Urteil des Arbeitsgerichts Frankfurt
Gekündigter Arbeitnehmer kann Ersatzjob ausschlagen

Ein gekündigter Arbeitnehmer muss spätere Arbeitsangebote der Firma nicht annehmen. Das hat das Arbeitsgericht Frankfurt in einem am Mittwoch bekannt gewordenen Urteil festgestellt.

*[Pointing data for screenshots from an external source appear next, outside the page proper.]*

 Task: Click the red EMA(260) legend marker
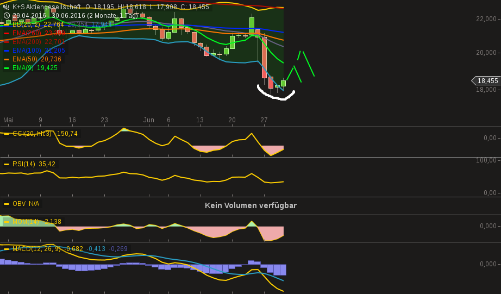click(7, 33)
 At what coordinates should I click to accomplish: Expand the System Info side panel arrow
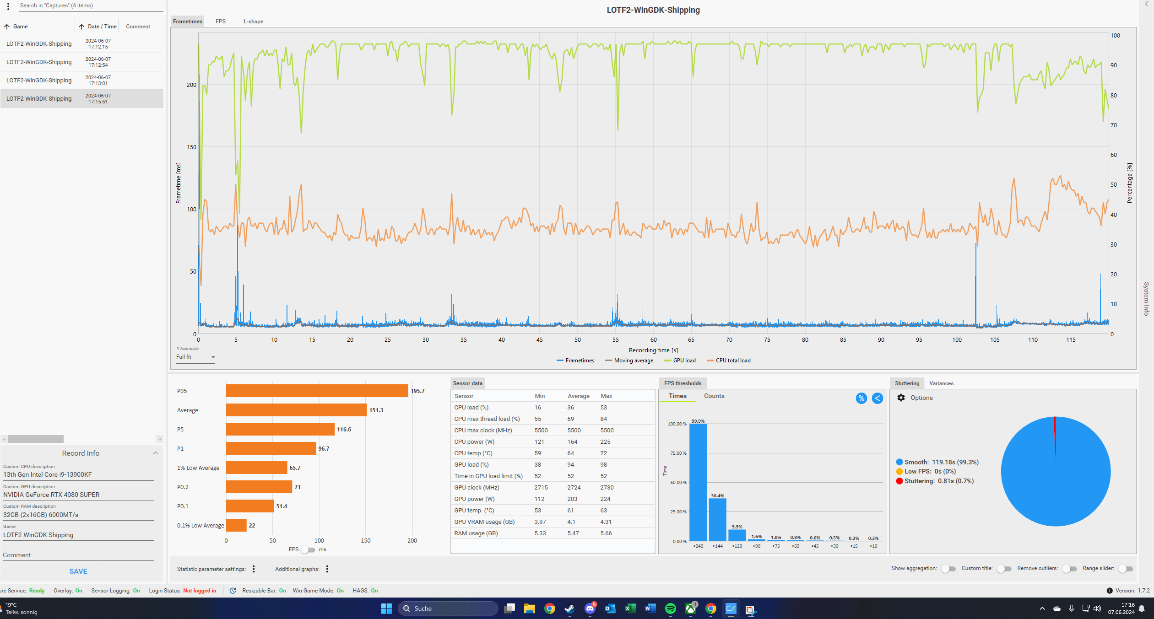(x=1147, y=4)
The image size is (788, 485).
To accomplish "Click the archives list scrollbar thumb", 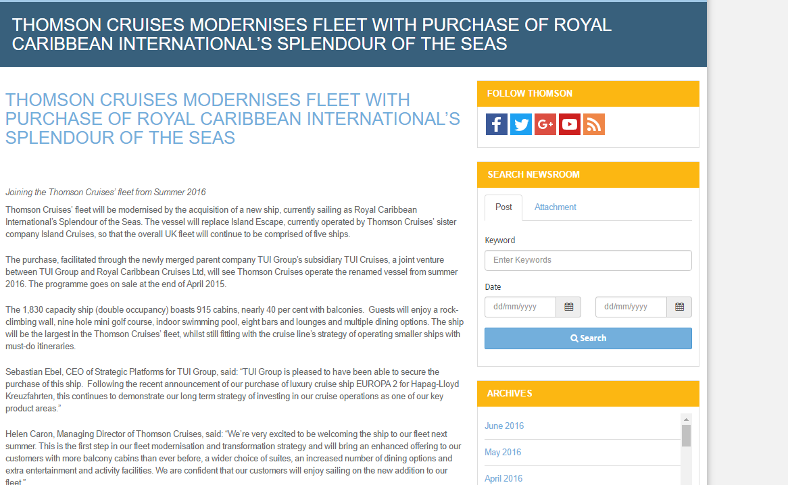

dpa FRANKFURT/MAIN. Die Richter gaben damit der Klage eines Reinigers gegen ein Gebäudereinigungsunternehmen statt und erklärten die außerordentliche Kündigung des Arbeitnehmers für unwirksam. Nachdem auch die vorausgegangene betriebsbedingte Kündigung für gegenstandslos erklärt wurde, besteht das Arbeitsverhältnis weiter (Az.: 9 Ca 6311/01).

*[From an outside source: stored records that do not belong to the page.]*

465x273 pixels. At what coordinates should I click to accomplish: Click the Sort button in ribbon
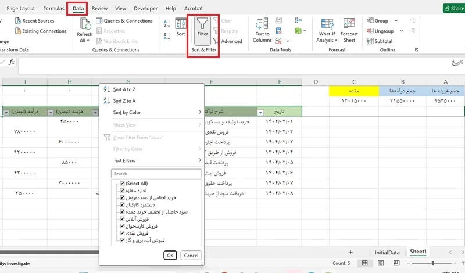pos(180,24)
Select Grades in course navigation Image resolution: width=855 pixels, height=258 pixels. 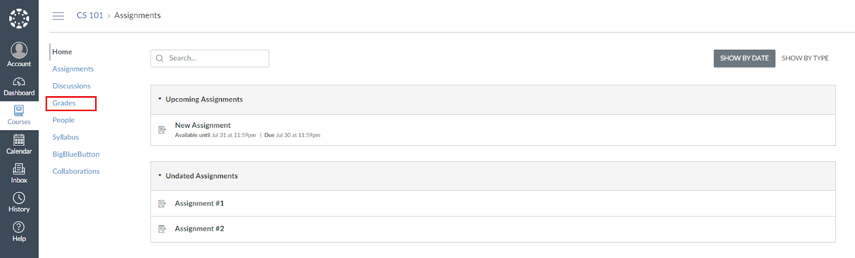[64, 103]
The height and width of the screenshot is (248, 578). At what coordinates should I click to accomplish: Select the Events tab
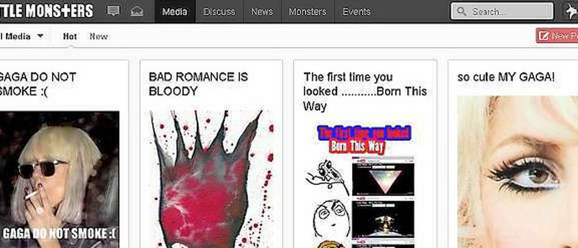357,12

Im Zuge der gerichtlichen Auseinandersetzung um die betriebsbedingte Kündigung hatte die Firma zugesagt, dem Arbeitnehmer ein anderweitiges Arbeitsangebot zu machen. Der Mitarbeiter lehnte es jedoch ab, an anderer Stelle für ein niedrigeres Gehalt tätig zu werden und erschien nicht zur Arbeit. Daraufhin sprach die Firma die fristlose Kündigung wegen Arbeitsverweigerung aus.

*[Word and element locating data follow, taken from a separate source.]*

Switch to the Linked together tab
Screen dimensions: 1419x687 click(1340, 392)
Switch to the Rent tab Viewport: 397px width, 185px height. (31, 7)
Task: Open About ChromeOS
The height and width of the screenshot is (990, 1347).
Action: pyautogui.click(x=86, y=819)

Laut Urteil sind Arbeitnehmer grundsätzlich nicht verpflichtet, schlechter bezahlte Arbeit anzunehmen. Daraus ergebe sich auch ihr Recht, ein solches Arbeitsangebot auszuschlagen, ohne arbeitsrechtliche Sanktionen befürchten zu müssen, sagte die Gerichtsvorsitzende.